L’hypothèse a cependant fait long feu. Les volontaires en bonne santé qui participent à de telles études ne sont à vrai dire pas comparables à la moyenne de la population. Ils s’intéressent aux questions de santé et mangent souvent plus de fruits que la moyenne des malades dans les hôpitaux. Pour exclure ce facteur, on a donc interrogé sur leurs habitudes alimentaires des centaines de milliers de personnes encore en bonne santé et, dix ans plus tard, on a regardé qui parmi elles avait ou avait eu un cancer. Aucun lien particulier entre la consommation de fruits et cette maladie n’est alors apparu. Dès lors, les spécialistes pensent que les fruits ont peu d’effets pour contrer la plupart des types de cancer. Pourtant, on pensait avoir trouvé, il y a une quinzaine d’années, une catégorie de substances que les fruits contiennent et qui ont une action salutaire : les flavonoïdes. Ce sont des antioxydants, qui empêchent l’altération des protéines et de l’ADN par des radicaux libres oxygénés. On trouve des flavonoïdes – appelés aussi polyphénols – dans le thé, les fruits, les légumes, le vin rouge. On a longtemps espéré que les antioxydants avaient des vertus préventives contre les maladies cardio-vasculaires et le cancer, affections que l’on associait à des effets nocifs de l’oxygène. Mais la vitamine C et la vitamine E sont aussi des antioxydants et il s’avère que ces vitamines, même en grandes quantités, ne préviennent ni les infarctus ni les cancers. L’impact des flavonoïdes reste par conséquent incertain.
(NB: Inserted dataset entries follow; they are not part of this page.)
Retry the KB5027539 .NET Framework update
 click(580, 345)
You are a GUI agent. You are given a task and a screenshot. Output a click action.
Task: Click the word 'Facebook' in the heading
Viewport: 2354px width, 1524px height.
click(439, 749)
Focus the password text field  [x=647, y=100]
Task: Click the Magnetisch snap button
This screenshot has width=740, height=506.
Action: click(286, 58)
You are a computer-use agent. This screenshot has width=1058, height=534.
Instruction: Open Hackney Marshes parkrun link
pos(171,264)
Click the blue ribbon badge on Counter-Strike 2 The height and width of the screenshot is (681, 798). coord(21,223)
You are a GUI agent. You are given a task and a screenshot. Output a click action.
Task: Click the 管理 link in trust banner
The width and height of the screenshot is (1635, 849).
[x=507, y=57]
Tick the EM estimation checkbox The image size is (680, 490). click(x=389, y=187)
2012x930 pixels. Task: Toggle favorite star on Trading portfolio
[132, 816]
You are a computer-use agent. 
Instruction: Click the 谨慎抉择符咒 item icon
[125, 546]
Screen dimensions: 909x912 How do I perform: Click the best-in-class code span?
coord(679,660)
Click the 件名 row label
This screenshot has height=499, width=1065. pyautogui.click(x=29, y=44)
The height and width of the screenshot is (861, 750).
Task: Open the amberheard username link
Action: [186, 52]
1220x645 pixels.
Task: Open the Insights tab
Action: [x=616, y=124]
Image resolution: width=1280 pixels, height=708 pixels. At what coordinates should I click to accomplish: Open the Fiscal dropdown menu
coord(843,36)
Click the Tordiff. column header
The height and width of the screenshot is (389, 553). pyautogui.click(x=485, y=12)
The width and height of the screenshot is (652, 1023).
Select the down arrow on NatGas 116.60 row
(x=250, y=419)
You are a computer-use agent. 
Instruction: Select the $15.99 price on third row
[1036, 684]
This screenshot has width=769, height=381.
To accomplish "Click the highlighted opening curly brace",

Il ne faut donc pas attendre de miracles des vitamines présentes dans les fruits, qui ne sont plus pour nous la merveilleuse source de santé qu’ils représentaient pour les matelots du XVIIIe siècle. Aucun fruit ne contient de la vitamine D, de la vitamine B12 ou de l’iode, les trois principaux nutriments qui ne sont pas assez consommés par certains Néerlandais. Les fruits sont à vrai dire surtout bons pour ce qu’ils ne contiennent pas. Ce sont des en-cas ou des desserts inoffensifs qui recèlent peu de calories : une pomme contient moins d’un quart des calories contenues dans une barre de Mars.